DIRECTIONS FOR THIS TASK: From the first line to the last, give the listing again exactly.

____________

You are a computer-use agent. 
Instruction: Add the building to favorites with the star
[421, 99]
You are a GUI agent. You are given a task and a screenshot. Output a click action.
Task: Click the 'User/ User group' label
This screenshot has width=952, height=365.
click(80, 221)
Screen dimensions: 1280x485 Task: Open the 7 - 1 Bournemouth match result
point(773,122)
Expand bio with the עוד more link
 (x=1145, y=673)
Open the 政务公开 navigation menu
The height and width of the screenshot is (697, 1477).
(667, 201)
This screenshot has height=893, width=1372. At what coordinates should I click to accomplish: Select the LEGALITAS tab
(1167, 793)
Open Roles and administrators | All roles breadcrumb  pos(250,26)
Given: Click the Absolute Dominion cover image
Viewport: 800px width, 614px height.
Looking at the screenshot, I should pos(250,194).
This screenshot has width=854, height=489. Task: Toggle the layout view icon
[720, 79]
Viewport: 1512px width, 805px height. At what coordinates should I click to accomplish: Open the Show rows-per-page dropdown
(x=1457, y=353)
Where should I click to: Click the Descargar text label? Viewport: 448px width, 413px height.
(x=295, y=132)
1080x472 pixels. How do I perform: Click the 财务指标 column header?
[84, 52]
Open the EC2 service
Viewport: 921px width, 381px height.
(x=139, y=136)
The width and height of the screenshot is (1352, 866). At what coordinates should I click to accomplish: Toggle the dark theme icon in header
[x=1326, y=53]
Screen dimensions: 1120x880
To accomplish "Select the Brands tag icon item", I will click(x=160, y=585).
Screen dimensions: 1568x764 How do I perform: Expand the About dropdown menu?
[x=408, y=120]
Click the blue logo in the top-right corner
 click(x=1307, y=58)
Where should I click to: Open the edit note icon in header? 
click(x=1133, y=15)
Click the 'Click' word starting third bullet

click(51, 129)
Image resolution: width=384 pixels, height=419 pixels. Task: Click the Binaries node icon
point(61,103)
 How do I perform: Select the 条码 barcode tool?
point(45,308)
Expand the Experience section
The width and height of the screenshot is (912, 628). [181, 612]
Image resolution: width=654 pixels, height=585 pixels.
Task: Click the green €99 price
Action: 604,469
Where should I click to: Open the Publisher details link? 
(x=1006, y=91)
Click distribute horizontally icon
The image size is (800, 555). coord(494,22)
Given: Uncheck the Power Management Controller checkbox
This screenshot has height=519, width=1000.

____________

OUTPUT FOR THIS TASK:
You are a computer-use agent. 
Instruction: Add the building to favorites with the star
[421, 99]
You are a GUI agent. You are given a task and a screenshot. Output a click action.
Task: Click the 'User/ User group' label
This screenshot has width=952, height=365.
click(80, 221)
Screen dimensions: 1280x485 Task: Open the 7 - 1 Bournemouth match result
point(773,122)
Expand bio with the עוד more link
 (x=1145, y=673)
Open the 政务公开 navigation menu
The height and width of the screenshot is (697, 1477).
(667, 201)
This screenshot has height=893, width=1372. At what coordinates should I click to accomplish: Select the LEGALITAS tab
(1167, 793)
Open Roles and administrators | All roles breadcrumb  pos(250,26)
Given: Click the Absolute Dominion cover image
Viewport: 800px width, 614px height.
Looking at the screenshot, I should pos(250,194).
This screenshot has width=854, height=489. Task: Toggle the layout view icon
[720, 79]
Viewport: 1512px width, 805px height. At what coordinates should I click to accomplish: Open the Show rows-per-page dropdown
(x=1457, y=353)
Where should I click to: Click the Descargar text label? Viewport: 448px width, 413px height.
(x=295, y=132)
1080x472 pixels. How do I perform: Click the 财务指标 column header?
[84, 52]
Open the EC2 service
Viewport: 921px width, 381px height.
(x=139, y=136)
The width and height of the screenshot is (1352, 866). At what coordinates should I click to accomplish: Toggle the dark theme icon in header
[x=1326, y=53]
Screen dimensions: 1120x880
To accomplish "Select the Brands tag icon item", I will click(x=160, y=585).
Screen dimensions: 1568x764 How do I perform: Expand the About dropdown menu?
[x=408, y=120]
Click the blue logo in the top-right corner
 click(x=1307, y=58)
Where should I click to: Open the edit note icon in header? 
click(x=1133, y=15)
Click the 'Click' word starting third bullet

click(51, 129)
Image resolution: width=384 pixels, height=419 pixels. Task: Click the Binaries node icon
point(61,103)
 How do I perform: Select the 条码 barcode tool?
point(45,308)
Expand the Experience section
The width and height of the screenshot is (912, 628). [181, 612]
Image resolution: width=654 pixels, height=585 pixels.
Task: Click the green €99 price
Action: 604,469
Where should I click to: Open the Publisher details link? 
(x=1006, y=91)
Click distribute horizontally icon
The image size is (800, 555). coord(494,22)
Given: Uncheck the Power Management Controller checkbox
This screenshot has height=519, width=1000.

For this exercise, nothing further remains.